2. Risiko audit yang bisa diterima. Mira menentukan risiko audit yang dapat diterima
adalah tinggi karena perusahaan dalam kondisi keuangan yang bagus, stabilitas
keuangan yang tinggi, dan pengguna laporan keuangan hanya sedikit.
3. Risiko bawaan. Mira menentukan bahwa tingkatan risiko yang tak terhindarkan adalah
medium untuk keberadaan dan pisah batas karena hal-hal yang perlu diperhatikan
mengenai pengakuan pendapatan dalam PSA 70. Mira juga menentukan risiko yang tak
terhindarkan adalah medium untuk nilai realisasi. Pada tahun-tahun sebelumnya, klien
membuat penyesuaian audit atas cadangan piutang tak tertagih karena terbukti kurang
saji.risiko bawaan untuk tujuan lain ditetapkan rendah.

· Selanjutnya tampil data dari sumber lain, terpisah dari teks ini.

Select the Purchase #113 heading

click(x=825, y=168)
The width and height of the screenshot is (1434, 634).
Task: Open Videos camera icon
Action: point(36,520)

4. Risiko pengendalian. Penentuan risiko ppengendalian untuk setiap tujuan audit adalah
sama denga Figur 13-6 (Jilid 1). (Perlu diingat bahwa hasil uji pengendalian dan
pengujian substantif atas transaksi pada Bab 13 adalah konsisten dengan penentuan
risiko pengendalian awal yang ditetapkan auditor, kecuali pada akurasi dan nilai
realisasi penjualan).
5. Pengujian substantif atas hasil transaksi. Hasil pengujian ini juga diambil dari Figur 13-
6. (Perlu diingat Bab 13 bahwa seluruh hasil diterima kecuali tujuan akurasi dan pisah
batas untuk penjualan).
6. Prosedur analitis. Lihat Tabel 14-2 dan 14-3.
7. Risiko deteksi terencana dan bukti audit terencana. Dua baris ini ditujukan untuk setiap
tujuan berdasarkan kesimpulan dan baris lainnya.